Give again, unaltered, the lines of the listing below that run from the line having "september 2017 (810, 1756)" through the line having "január 2018 (800, 1672)".

________________

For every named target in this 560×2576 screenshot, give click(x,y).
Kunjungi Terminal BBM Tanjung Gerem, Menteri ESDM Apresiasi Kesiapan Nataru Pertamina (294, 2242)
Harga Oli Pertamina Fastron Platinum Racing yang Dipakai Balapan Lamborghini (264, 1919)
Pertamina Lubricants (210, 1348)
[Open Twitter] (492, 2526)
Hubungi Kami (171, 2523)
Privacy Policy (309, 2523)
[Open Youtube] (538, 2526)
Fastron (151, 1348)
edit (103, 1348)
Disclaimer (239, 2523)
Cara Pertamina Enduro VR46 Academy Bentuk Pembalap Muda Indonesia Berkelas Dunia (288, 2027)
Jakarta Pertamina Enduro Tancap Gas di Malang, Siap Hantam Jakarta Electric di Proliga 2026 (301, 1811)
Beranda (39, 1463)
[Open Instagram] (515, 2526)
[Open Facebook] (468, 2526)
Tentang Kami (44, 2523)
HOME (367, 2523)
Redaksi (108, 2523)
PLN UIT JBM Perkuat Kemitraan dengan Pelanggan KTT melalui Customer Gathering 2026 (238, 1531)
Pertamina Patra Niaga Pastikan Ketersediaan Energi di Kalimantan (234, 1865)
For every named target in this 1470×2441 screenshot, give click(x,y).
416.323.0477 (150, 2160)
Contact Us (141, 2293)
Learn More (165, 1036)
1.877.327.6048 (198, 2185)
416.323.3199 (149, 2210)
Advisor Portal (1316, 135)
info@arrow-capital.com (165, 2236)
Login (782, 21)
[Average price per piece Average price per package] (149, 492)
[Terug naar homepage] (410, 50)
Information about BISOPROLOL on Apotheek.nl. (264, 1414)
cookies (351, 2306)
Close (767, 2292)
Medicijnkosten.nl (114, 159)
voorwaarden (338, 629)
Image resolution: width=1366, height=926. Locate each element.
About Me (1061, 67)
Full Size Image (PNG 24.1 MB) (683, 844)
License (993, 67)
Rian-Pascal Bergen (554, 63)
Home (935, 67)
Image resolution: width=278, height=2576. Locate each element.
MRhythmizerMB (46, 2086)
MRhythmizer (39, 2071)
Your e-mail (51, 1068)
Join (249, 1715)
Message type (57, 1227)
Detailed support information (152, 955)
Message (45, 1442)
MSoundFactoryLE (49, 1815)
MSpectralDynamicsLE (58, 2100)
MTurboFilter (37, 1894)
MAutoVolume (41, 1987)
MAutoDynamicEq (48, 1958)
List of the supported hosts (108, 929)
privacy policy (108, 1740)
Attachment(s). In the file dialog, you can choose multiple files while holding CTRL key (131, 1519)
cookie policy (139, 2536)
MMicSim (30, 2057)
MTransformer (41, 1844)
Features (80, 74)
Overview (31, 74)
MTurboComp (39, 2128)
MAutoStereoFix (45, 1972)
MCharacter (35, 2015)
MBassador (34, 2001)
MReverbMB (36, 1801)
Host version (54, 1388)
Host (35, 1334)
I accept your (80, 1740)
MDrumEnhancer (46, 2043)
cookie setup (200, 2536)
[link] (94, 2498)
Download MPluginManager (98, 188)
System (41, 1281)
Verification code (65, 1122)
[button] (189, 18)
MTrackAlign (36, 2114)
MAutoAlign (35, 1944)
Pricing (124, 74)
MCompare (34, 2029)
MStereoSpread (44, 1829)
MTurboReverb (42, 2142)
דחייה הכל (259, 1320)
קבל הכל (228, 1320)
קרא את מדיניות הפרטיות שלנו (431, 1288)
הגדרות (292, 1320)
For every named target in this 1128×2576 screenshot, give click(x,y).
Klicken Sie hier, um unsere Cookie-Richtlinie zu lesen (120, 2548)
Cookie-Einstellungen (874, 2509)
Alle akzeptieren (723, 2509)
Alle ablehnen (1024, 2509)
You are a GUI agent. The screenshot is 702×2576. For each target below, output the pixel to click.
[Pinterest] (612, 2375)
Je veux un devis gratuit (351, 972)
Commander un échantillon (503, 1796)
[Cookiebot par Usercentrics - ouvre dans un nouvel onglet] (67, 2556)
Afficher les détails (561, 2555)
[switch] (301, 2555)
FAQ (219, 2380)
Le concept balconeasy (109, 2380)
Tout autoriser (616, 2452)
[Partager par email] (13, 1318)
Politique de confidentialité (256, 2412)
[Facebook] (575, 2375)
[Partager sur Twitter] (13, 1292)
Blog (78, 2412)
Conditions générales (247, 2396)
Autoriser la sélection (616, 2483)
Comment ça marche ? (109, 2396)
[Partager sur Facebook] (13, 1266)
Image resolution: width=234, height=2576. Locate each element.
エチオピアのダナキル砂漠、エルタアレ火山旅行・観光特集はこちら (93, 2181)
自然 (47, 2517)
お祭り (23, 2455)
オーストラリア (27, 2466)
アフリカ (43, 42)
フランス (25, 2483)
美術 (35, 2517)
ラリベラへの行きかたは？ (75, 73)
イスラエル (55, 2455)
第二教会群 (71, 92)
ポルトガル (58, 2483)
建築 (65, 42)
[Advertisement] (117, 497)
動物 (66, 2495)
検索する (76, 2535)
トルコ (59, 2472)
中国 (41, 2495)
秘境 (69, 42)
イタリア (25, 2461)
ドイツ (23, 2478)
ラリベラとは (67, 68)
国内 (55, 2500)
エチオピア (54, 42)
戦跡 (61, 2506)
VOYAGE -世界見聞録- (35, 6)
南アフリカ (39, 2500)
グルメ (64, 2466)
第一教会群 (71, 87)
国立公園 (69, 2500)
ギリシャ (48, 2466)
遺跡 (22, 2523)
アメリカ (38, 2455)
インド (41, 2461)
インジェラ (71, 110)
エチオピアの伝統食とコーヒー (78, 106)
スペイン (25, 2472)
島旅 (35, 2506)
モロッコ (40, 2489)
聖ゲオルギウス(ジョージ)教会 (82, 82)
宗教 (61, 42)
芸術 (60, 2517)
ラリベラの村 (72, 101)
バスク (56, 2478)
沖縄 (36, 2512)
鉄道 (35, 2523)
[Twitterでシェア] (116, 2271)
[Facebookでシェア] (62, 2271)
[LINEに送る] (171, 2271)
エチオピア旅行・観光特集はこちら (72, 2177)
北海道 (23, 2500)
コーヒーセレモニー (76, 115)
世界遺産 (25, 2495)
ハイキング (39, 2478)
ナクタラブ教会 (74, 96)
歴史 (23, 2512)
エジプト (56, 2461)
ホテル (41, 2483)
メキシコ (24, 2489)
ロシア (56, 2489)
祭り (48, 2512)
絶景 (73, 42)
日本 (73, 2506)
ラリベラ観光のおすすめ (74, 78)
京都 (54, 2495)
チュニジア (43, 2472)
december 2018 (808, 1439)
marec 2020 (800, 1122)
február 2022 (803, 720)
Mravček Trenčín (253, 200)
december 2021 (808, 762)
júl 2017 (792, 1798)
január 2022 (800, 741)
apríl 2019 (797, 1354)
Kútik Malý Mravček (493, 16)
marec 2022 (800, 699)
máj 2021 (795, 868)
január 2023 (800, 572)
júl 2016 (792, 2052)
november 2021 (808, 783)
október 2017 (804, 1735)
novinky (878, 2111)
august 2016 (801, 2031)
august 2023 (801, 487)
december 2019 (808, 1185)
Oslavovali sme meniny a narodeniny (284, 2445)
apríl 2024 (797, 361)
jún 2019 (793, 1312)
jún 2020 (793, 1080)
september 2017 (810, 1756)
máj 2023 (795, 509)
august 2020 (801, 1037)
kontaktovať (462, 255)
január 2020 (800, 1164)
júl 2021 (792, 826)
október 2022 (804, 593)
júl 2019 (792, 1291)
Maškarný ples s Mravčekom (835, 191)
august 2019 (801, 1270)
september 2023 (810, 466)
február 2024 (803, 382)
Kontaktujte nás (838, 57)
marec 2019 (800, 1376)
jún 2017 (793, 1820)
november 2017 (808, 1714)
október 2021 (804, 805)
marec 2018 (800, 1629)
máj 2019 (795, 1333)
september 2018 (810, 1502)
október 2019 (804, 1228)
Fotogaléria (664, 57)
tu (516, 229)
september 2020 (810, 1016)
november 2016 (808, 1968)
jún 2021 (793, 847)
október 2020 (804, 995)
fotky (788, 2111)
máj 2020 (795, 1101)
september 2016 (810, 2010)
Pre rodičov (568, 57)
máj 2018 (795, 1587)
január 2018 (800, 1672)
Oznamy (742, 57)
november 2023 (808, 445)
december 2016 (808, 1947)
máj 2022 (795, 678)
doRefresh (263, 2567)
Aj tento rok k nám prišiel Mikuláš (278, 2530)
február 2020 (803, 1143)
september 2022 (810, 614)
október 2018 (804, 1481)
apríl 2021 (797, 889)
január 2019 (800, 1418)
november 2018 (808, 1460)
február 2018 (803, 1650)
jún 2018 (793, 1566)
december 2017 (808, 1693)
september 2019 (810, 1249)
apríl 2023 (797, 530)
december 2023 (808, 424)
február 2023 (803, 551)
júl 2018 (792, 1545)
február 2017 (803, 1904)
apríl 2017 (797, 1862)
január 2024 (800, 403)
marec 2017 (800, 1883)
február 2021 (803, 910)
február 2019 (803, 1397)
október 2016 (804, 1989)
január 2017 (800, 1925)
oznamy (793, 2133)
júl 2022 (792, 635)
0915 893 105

________________

Problem solution »
september 2017 (810, 1756)
máj 2023 (795, 509)
august 2020 (801, 1037)
kontaktovať (462, 255)
január 2020 (800, 1164)
júl 2021 (792, 826)
október 2022 (804, 593)
júl 2019 (792, 1291)
Maškarný ples s Mravčekom (835, 191)
august 2019 (801, 1270)
september 2023 (810, 466)
február 2024 (803, 382)
Kontaktujte nás (838, 57)
marec 2019 (800, 1376)
jún 2017 (793, 1820)
november 2017 (808, 1714)
október 2021 (804, 805)
marec 2018 (800, 1629)
máj 2019 (795, 1333)
september 2018 (810, 1502)
október 2019 (804, 1228)
Fotogaléria (664, 57)
tu (516, 229)
september 2020 (810, 1016)
november 2016 (808, 1968)
jún 2021 (793, 847)
október 2020 (804, 995)
fotky (788, 2111)
máj 2020 (795, 1101)
september 2016 (810, 2010)
Pre rodičov (568, 57)
máj 2018 (795, 1587)
január 2018 (800, 1672)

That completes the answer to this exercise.